This study assessed the accuracy of a cardiorespiratory monitoring device versus polysomnography for the diagnosis of suspected sleep apnoea/hypoponea syndrome (SAS).
A total of 86 patients (89% male, mean age 52 yrs) that had been referred to a sleep laboratory with a clinical diagnosis of SAS underwent cardiorespiratory polygraphy in an unattended mode using an ambulatory device (MERLIN). Analysis was carried out both automatically and manually. Conventional overnight full-channel polysomnography was performed simultaneously.
Valid polygraphical recordings were obtained from 79 patients. The mean±sd apnoea/hypopnoea index (AHI) was 34.4±29.2. The results obtained with manual scoring were superior to automatic scoring for all AHI thresholds. For an AHI of ≥5, which is diagnostic SAS, the optimum cut-off value for the manual respiratory event index was 6.7 and the cardiorespiratory monitoring device had 97.1% sensitivity and 90.9% specificity. Correct classification according to the different cut-off points obtained via polysomnography and the corresponding cut-off points in the MERLIN manual index were confirmed in 90–96% of patients.
The MERLIN device is a useful diagnostic approach for the initial assessment of adult patients with clinical suspicion of sleep apnoea/hypopnoea syndrome. Manual scoring is clearly better than automatic scoring in terms of agreement with the apnoea/hypopnoea index and to discern patients with sleep apnoea/hypopnoea syndrome.

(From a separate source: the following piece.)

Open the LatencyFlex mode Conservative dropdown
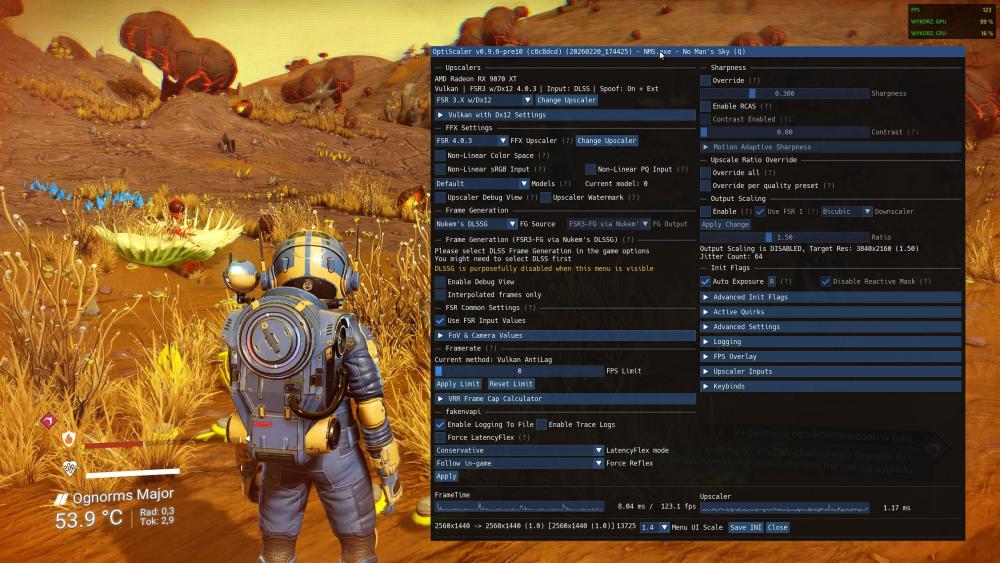This screenshot has height=563, width=1000. click(519, 451)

This study was supported by a grant from the Dept of Health, Basque Government.
The guidelines from most scientific societies 1–3 state that overnight full-channel polysomnography, which is an attended recording of sleep stage, respiratory and other parameters, is the gold standard diagnostic investigation of sleep apnoea/hypopnoea syndrome (SAS). However, this procedure is complicated, time-consuming, expensive and is not readily available in most hospitals. It is widely accepted that cardiorespiratory polygraphy, without recording neurophysiological variables, is a less costly and simplified alternative to full-night polysomnography for SAS diagnosis 2–3. This, and the high prevalence of sleep-related breathing disorders in the general population 4–6, has led to the development of portable recording devices and the generalised use of cardiopulmonary sleep studies among the specialists. However, validation of cardiorespiratory monitoring systems that can be used outside the sleep laboratory in an unattended setting, is essential 7. Despite the growing clinical use of cardiorespiratory polygraphy in the assessment of sleep apnoea, the evidence available concerning their diagnostic accuracy is inconclusive 8. Although reports have shown that these monitoring devices reliably detect abnormalities in the breathing pattern in selected patients, many currently available systems have not been sufficiently standardised. Further validatory data is therefore required before this approach can be recommended for widespread clinical use 1.
The aim of this study was to assess the overall sensitivity and specificity of such a cardiorespiratory polygraphy system (MERLIN; Healthdyne Technologies, Marietta, GA, USA) in patients with clinical suspicion of SAS using standard polysomnography as a gold standard.
In the period between July 1997 and March 1998, 86 patients with clinically suspected SAS from a sleep outpatient clinic were referred to the sleep laboratory of the Txagorritxu Hospital in Vitoria-Gasteiz, Spain, for overnight polysomnography. Clinical suspicion of SAS was established using a standardised questionnaire administered in the clinical interview. The questionnaire evaluated the presence of snoring, breathing pauses, daytime hypersomnolence and other clinical parameters. Conventional overnight full-channel polysomnography and cardiorespiratory polygraphical recordings were performed simultaneously on all patients. Analysis of recordings obtained by polysomnography was performed by a neurophysiologist with broad experience in the diagnosis of SAS, whereas a different experienced neurophysiologist carried out the readings of the polygraphy system. The observers were blind to the results of the other method. The institutional review board of the Txagorritxu Hospital approved the study and written informed consent was obtained from all participants.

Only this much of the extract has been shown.